Naturally, a hospital or a recycling centre automatically has to be a “good” investment, since we all want more health and less garbage, don’t we? If necessary, analysts will prepare a spreadsheet that will clearly show that every euro spent will bring us three euros in 20 years.
This is a naive perception of investing. A kind of creationist economy, where, much like in a computer game, we click on buildings and land and watch how the amount of coins rises based on specific rules.
However, the mechanisms of economy correspond more to evolution rather than creationism. Entrepreneurs try various mutations of ideas at the market in order to meet the many needs of consumers. Many don’t succeed and the ruins of their unsuccessful investments then haunt us for years.
However, these branches of ideas will eventually die out. If the state or the central bank does not help them, the costs of their wrongful choice stays on their shoulders and the shoulders of those who supported them.
But in the case of state acting as an investor it does not work that way. Most of the times, state investments do not receive feedback from the market. And if they do, they can choose to ignore it. If they are not successful, they can simply intensify the influx of public resources and they get back on track. They can live in the red numbers for years, even decades, and their survival is presented as a sign of success wrapped in a tinsel of public interest.
However, the fact that such investments will have to be covered by resources of taxpayers which will be missing elsewhere afterwards does not concern me so much. What haunts me the most is that similar tax-supported projects will enter in the form of state and sub-state enterprises into sectors, where a functioning competitive environment is present these days.
Thanks to muscles grown from European financial steroids, they will gradually crowd healthy private investments out and replace them with political decision-making. We already witness ideas of state-owned IT firms, state developers, and we can also expect state investments into waste management, transport services and many others.
Eventually, the competition of entrepreneurs will recede, the best solutions will be chosen by politicians.
We consider the recovery and resilience mechanism a white elephant offered by the EU, which will haunt us for much longer than coronavirus. Centrally planned allocation of capital will weaken the already weak growth of living standard in the EU. Can we do anything about it except for whining?

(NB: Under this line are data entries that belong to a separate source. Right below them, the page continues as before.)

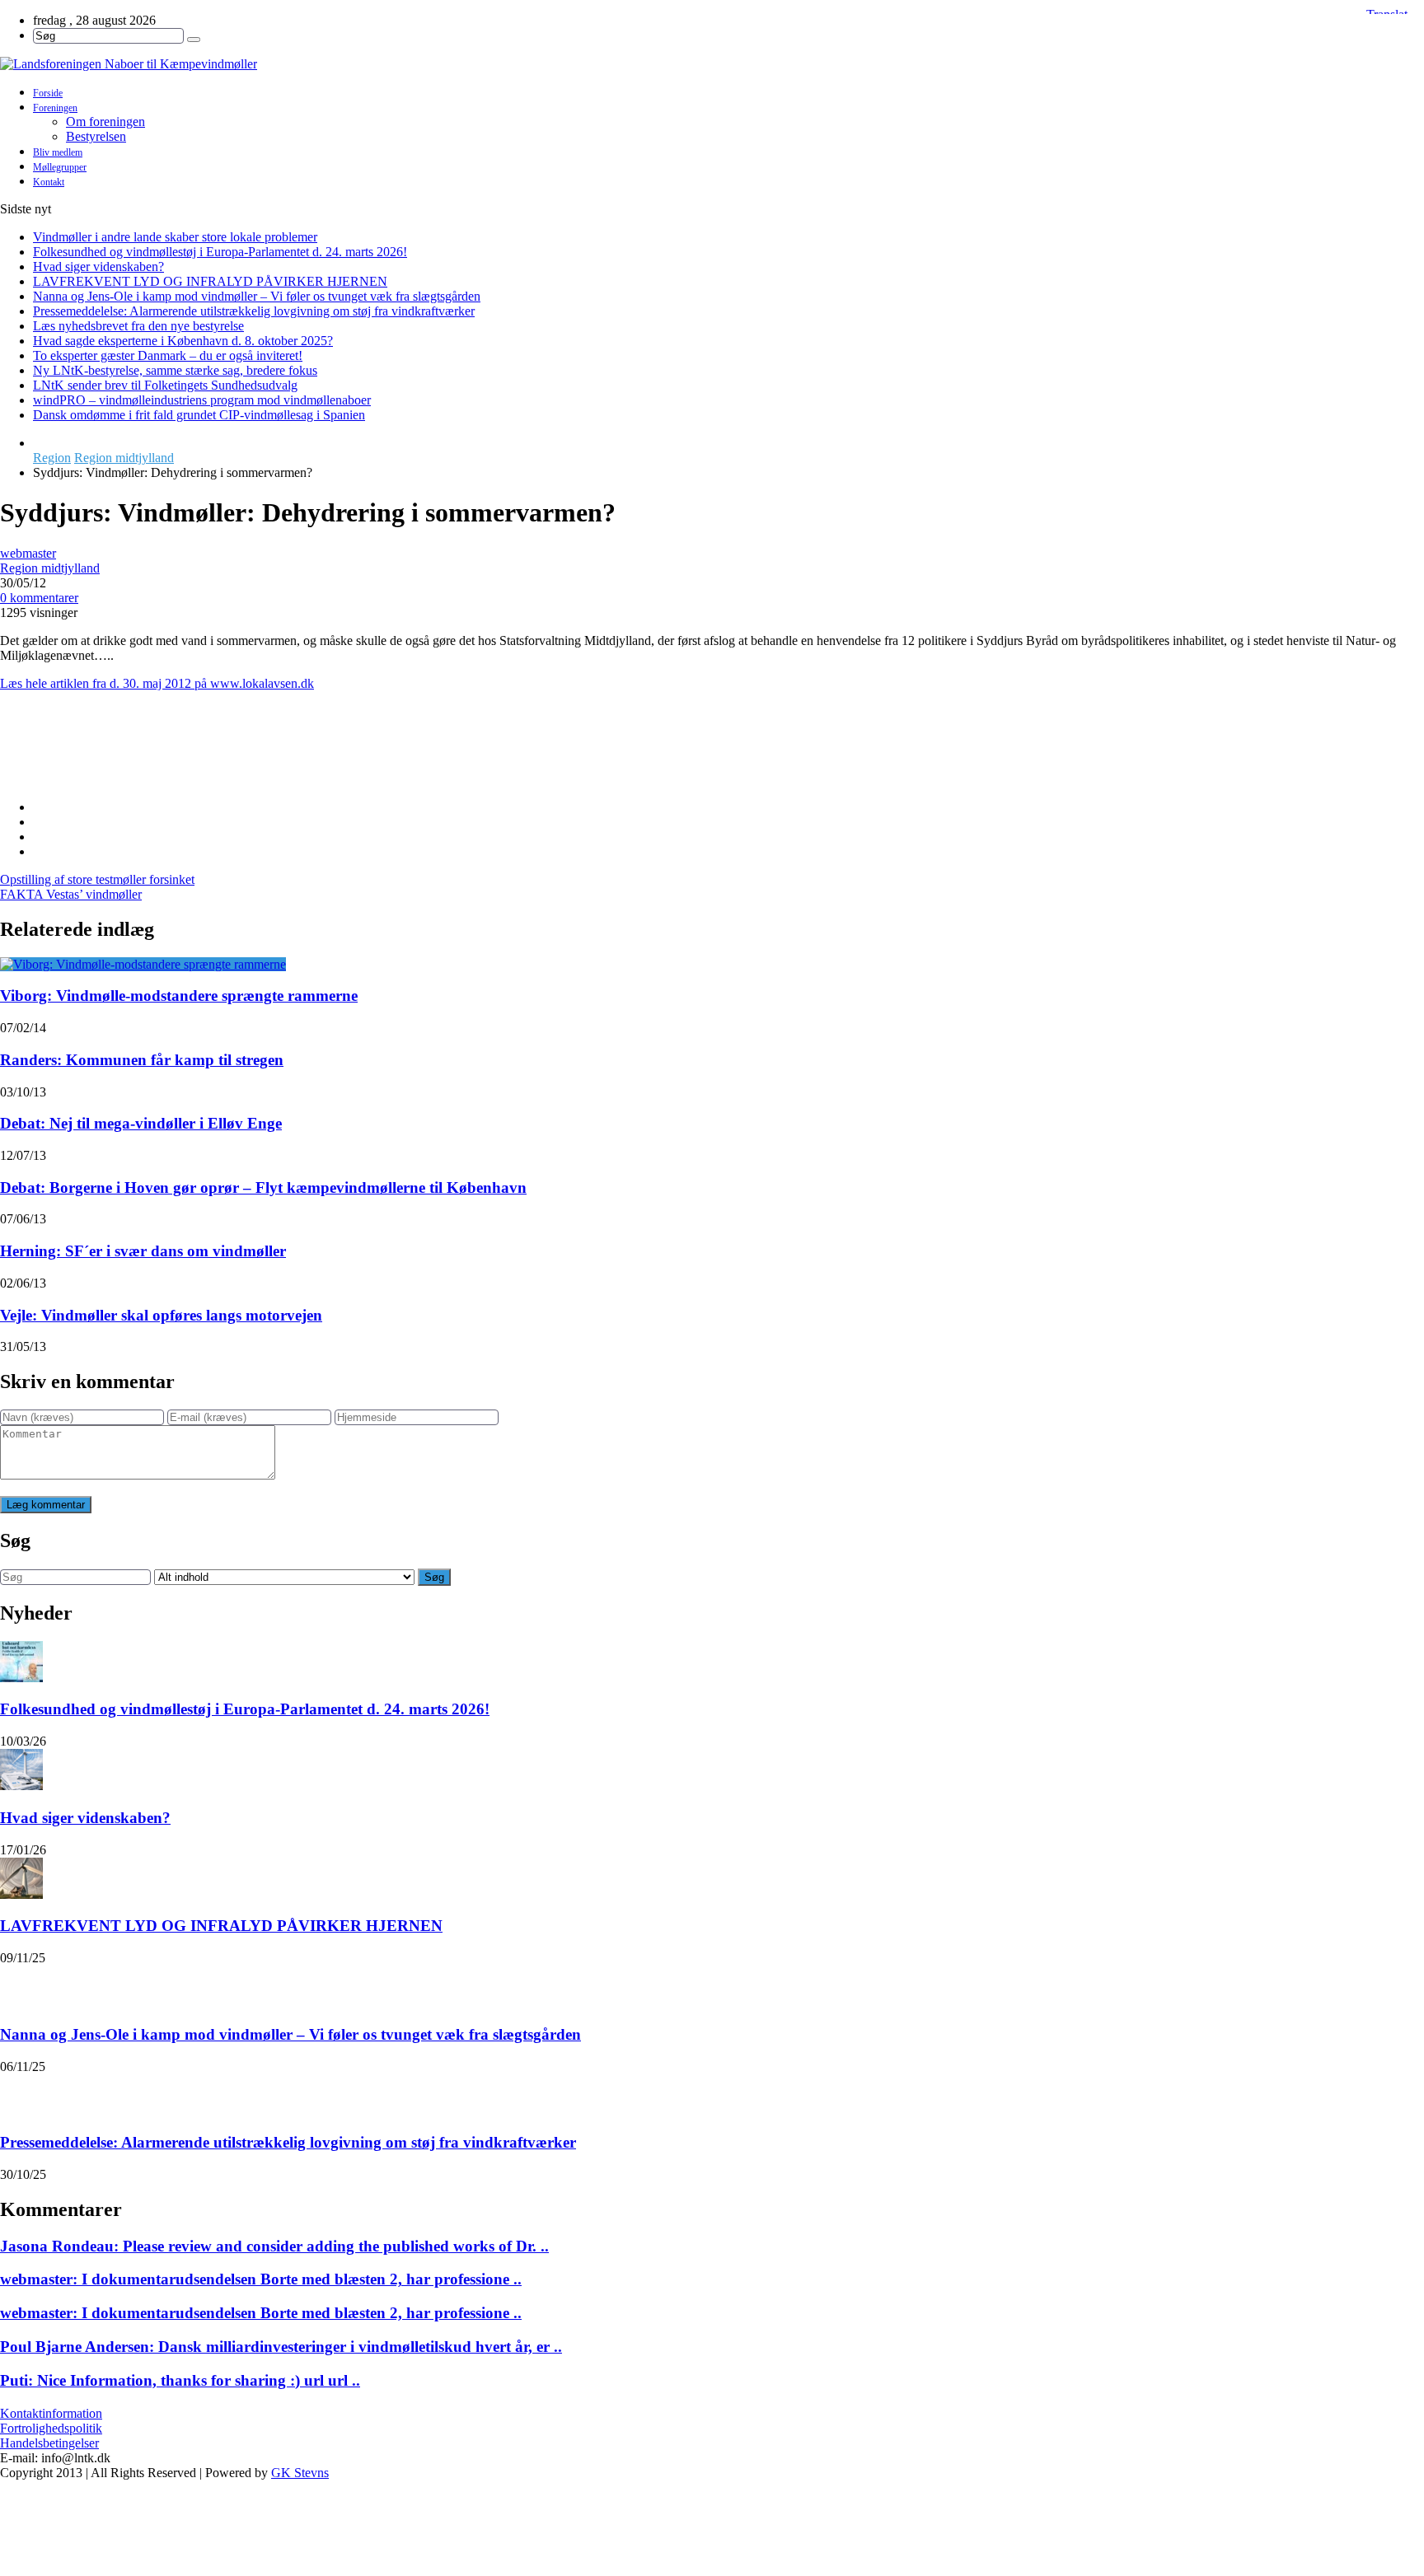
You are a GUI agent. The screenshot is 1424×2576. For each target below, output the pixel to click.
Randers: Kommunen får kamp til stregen (141, 1059)
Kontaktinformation (51, 2413)
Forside (48, 93)
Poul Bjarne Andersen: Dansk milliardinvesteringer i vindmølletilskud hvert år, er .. (281, 2346)
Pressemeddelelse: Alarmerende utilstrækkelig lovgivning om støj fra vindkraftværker (254, 311)
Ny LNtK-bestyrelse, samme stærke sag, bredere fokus (175, 370)
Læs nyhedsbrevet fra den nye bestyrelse (138, 326)
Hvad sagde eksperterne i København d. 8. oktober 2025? (183, 341)
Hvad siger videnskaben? (98, 266)
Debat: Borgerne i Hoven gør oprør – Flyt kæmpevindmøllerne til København (263, 1187)
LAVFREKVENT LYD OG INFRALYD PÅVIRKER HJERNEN (210, 281)
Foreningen (55, 108)
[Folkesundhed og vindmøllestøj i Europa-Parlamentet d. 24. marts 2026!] (21, 1661)
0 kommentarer (39, 598)
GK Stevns (300, 2473)
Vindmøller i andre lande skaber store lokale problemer (175, 237)
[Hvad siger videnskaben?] (21, 1769)
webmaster (28, 553)
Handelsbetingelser (49, 2443)
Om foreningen (105, 122)
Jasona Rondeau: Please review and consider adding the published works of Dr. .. (274, 2246)
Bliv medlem (57, 152)
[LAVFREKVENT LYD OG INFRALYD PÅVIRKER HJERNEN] (21, 1878)
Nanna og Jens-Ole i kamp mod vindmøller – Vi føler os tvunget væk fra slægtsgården (256, 296)
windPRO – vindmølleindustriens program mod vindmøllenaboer (202, 400)
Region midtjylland (124, 458)
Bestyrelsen (96, 136)
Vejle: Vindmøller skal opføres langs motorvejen (161, 1315)
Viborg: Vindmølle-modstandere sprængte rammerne (179, 995)
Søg (434, 1577)
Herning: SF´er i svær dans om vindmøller (143, 1251)
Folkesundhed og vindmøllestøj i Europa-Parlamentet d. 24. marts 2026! (220, 252)
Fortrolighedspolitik (51, 2428)
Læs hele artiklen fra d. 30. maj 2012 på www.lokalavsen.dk (157, 683)
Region (52, 458)
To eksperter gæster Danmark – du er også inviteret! (167, 355)
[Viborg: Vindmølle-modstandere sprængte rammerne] (143, 964)
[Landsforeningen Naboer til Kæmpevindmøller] (712, 64)
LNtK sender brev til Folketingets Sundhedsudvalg (165, 385)
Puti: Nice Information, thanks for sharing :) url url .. (180, 2380)
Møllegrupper (60, 167)
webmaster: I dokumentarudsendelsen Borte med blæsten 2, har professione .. (261, 2279)
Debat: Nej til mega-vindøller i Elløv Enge (141, 1123)
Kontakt (48, 182)
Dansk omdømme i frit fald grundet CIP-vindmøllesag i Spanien (199, 415)
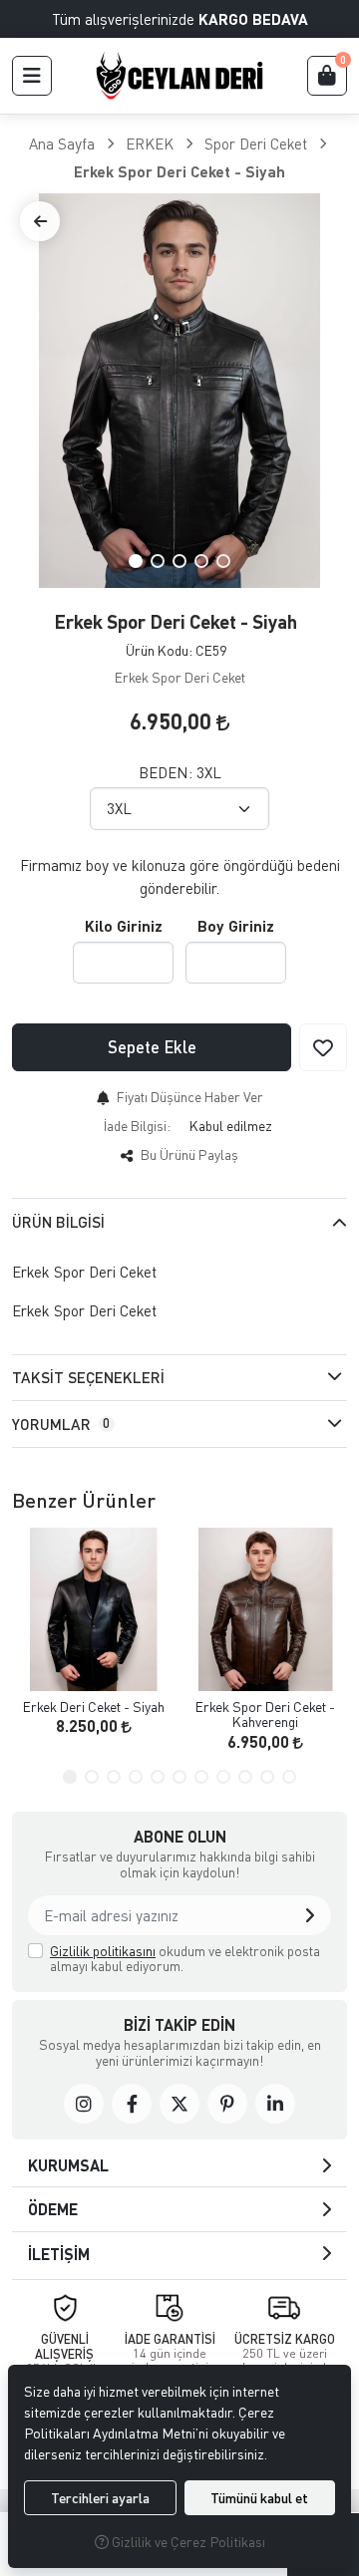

The fundamental thing is to realize that one day, we will need to pay it back. Instead of naive hoping that our politicians have the skills of Warren Buffet and that investments regulated by them will bring us double the revenue in twenty years, let’s start saving today.
Let’s use the resources from the EU to at least partially refinance today’s public spending, in order to prevent another rapid growth of the state apparatus and subsequent increase in taxes and levies, as we have seen in the period after the year 2008. Let’s direct the resources to the areas with evident and tangible capital holes (roads, railways, hospitals …).
But, most importantly, let’s not let the politicians enter the functioning market with their projects. If an entrepreneur is doing something today, he is doing it better and cheaper than a politician would.